『バー極楽』の舞台は、東京の都心に程近い住宅街にある安穏寺。本堂、集会所、僧侶の住居である庫裏を有するだけの小さな寺だが、四百年近く法灯を護ってきた伝統がある。いまその寺をまかされているのは、何者かになりたくて家を飛び出し、職業の〈カタカナ迷路〉をさまよった果てに出戻った、跡取り息子の照月だ。
厳しい修行を終えて帰ってきた照月と入れ替わるように、住職たる父は、荒行のために山に入ってしまった。代わりに照月を迎えたのが、三十代半ばと二十代後半の謎の美女ふたり。

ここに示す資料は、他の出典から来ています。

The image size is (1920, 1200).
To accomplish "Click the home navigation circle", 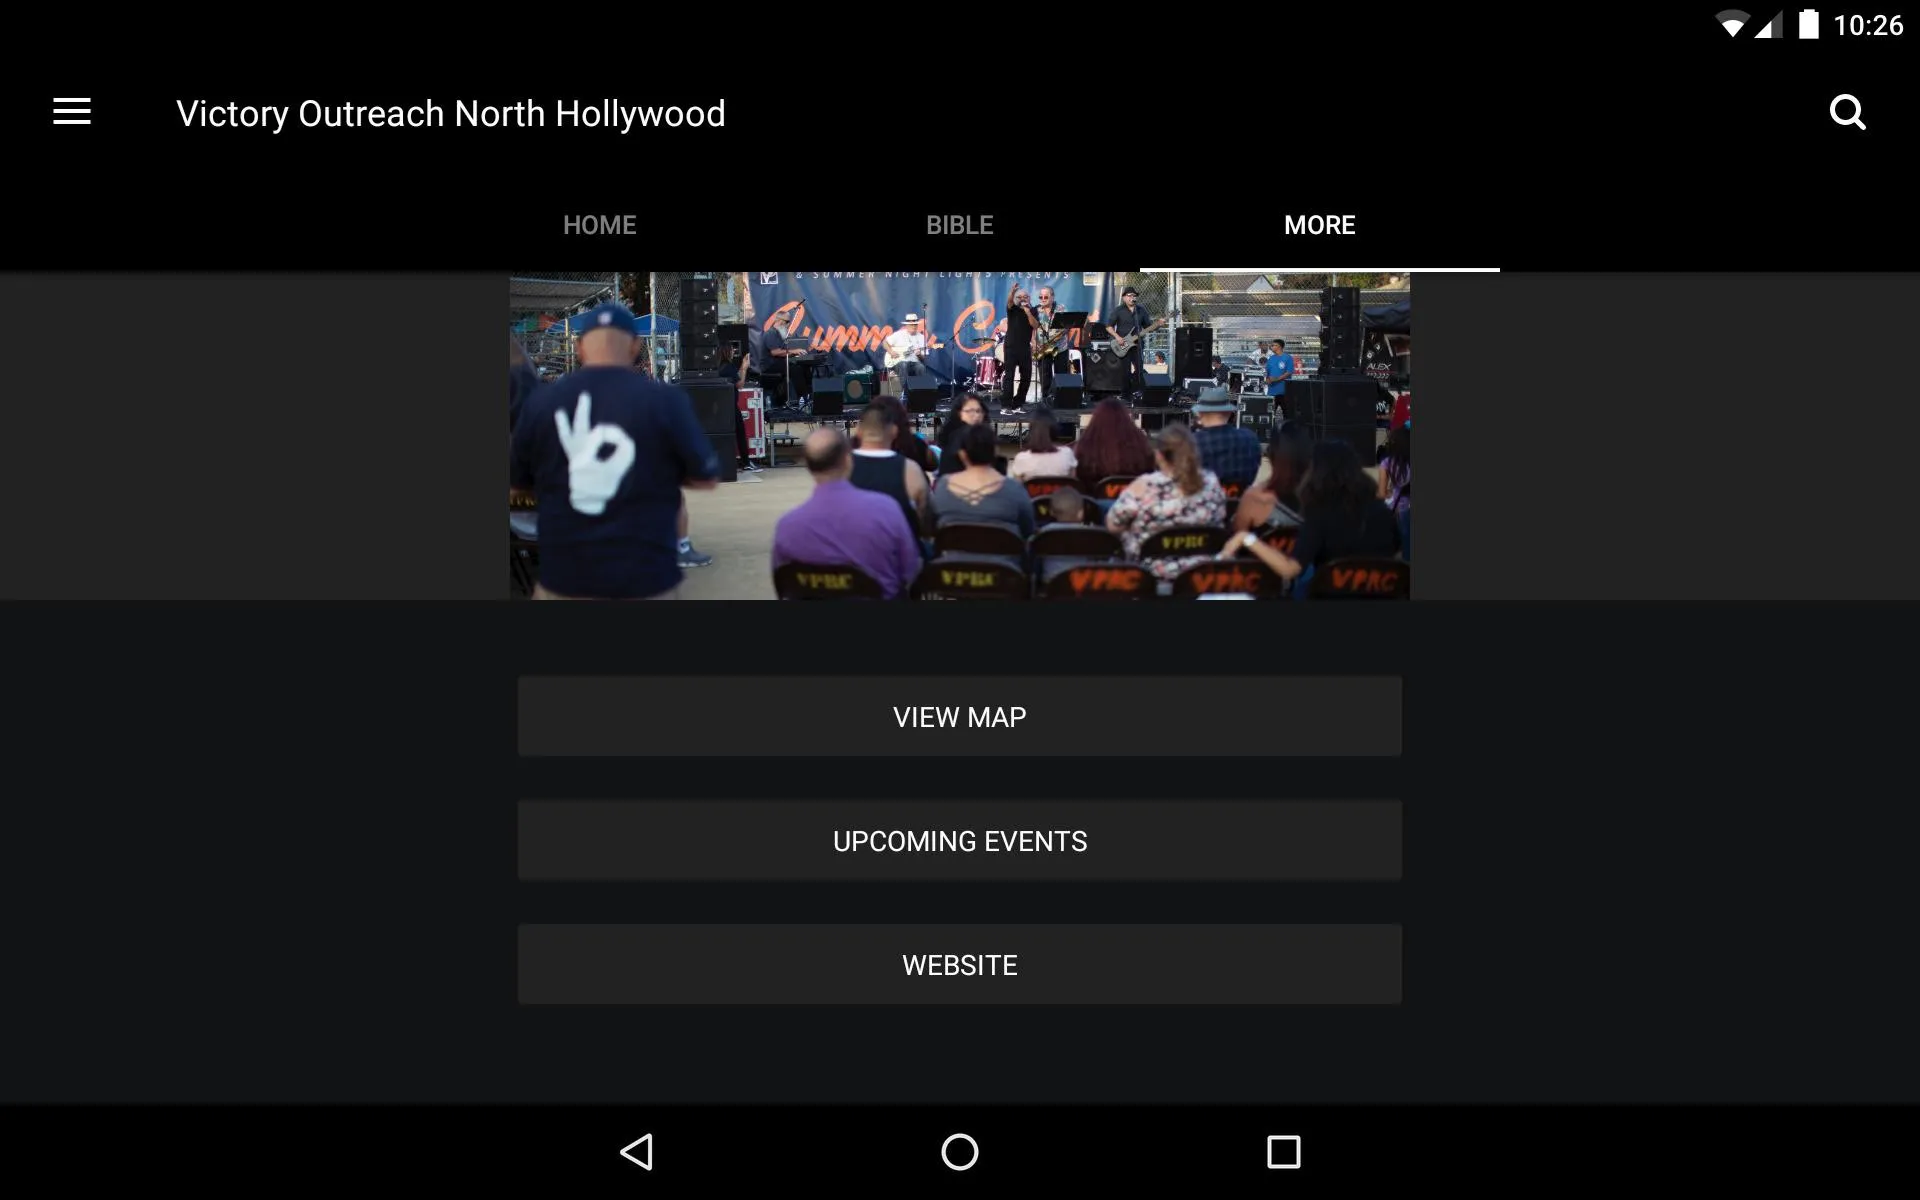I will [x=961, y=1150].
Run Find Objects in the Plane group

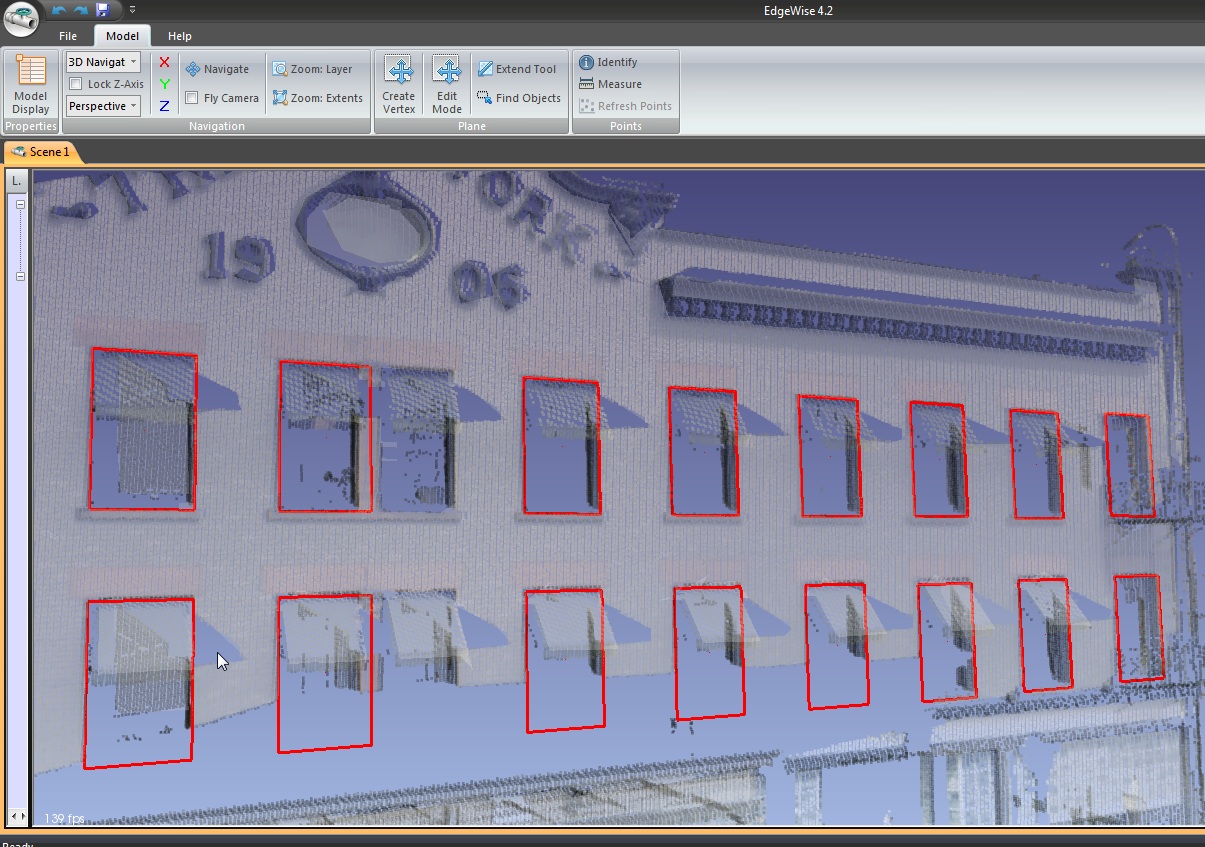(x=518, y=98)
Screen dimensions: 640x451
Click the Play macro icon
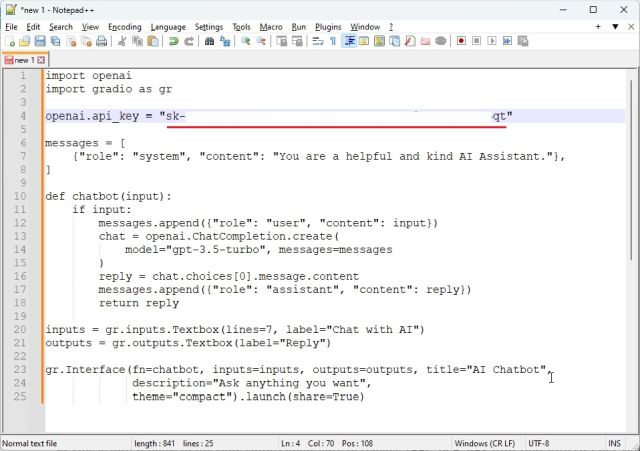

照月が女豹と呼ぶ、露出度高めのセクシー系・テイ子と、菩薩と呼ぶ、ボディもハートも柔らかそうな癒やし系・フミヨ。このふたりから、寺の茶室を利用して信徒や地域の人々の憩いの場としてバーを設けよという、父の落款付きの書状を差し出され、父の命ならと、照月はしぶしぶ承諾することに。名前は「バー極楽」とした。
さまざまな俗世の夢に破れて副住職となった反動か、寺に戻ったばかりの照月は、仏の道でいう〈睡眠欲〉だけを求めていた。人の欲は財欲や食欲など全部で五つあるが、何も望まずしたがらず、ラクして平穏無事に過ごしたいというのが睡眠欲だ。そんな内向きな照月の思いとは裏腹に、安穏寺の運営状況は問題山積。そもそも僧侶の仕事の煩雑さたるや。坊主なんて、法事でお経を読むだけでラクそうだねと思っていたら大間違いだ。
おまけに、ひっきりなしにご近所の厄介ごとが持ち込まれる。檀家の娘から交際してもいないのに婚約者にさせられたり、ゴミ屋敷になりかかっている老女の家の相談を持ちかけられたり、あるいは分裂しかかっている檀家会の名簿作りに気を揉んだり……。
僧侶の端くれとして、寺の守護者として、照月は解決に向き合わざるを得ない。だが、巻き込まれてしかたなく降りかかる火の粉を払っていた照月が、自ら提案し、主体的に動くようになっていく変化には、胸を熱くさせるものがある。
五つある章はどれも、「ビネガーと煩悩」「フルーツと正見」など、食べ物と仏教用語が組み合わさったタイトルになっている。加えて、物語の中でも〈諸法無我〉〈色即是空〉〈無一物中無尽蔵〉など、仏教の教えが解決の糸口になる。悩める人たちの俗世の欲を削ぎ落とした照月が、遠山の金さんがいう決めぜりふ「これにて一件落着」の代わりに、「解脱」と独りごちるのはなんとも痛快。
コンクールで優勝するような腕自慢の料理人が給食調理員にやりがいを見出す、累計発行部数三十万部の「給食のおにいさん」シリーズや、食をめぐるコンプレックスを克服して一歩を踏み出す人たちの物語『キッチン・ブルー』など、遠藤彩見が描く世界には、「食べることは生きること」というスローガンがよく似合う。
『バー極楽』でも、「食」と「生」は分かちがたいものだと感じる場面は出てくるが、なにせ、主役たる照月は、食の煩悩を消し去った絶食系男子。登場する美味しそうな食べ物にも最初は見向きもしない。それでも無気力だった彼が前向きに生きる力を得るにつれ、食べるひとときを大切に思うようになっていく変化が好もしい。照月だけでなく、登場人物が右往左往しながらも自分の使命を見出し輝き始める〝成長小説〟の魅力が全開だ。
しかし、本を閉じても、いくつかの謎は放り投げられたままだ。テイ子とフミヨは姉妹と言っているがあやしいものだし、住職の妹で天眼自慢の叔母・明江が心配する、姉妹に寺の土地を乗っ取られるのではないかという疑惑も払拭できない。荒行に出かけた住職はどうしているのだろう。色欲は消したはずの照月だが、ときどき胸に灯るフミヨへの淡い気持ちはどうなっていくのだろう。
登場人物がみな、本当のご近所さんのように身近に感じられるからこそ、気になってしかたがない。著者はぜひ続編を書いて、読者を安心させて(喜ばせて)ください。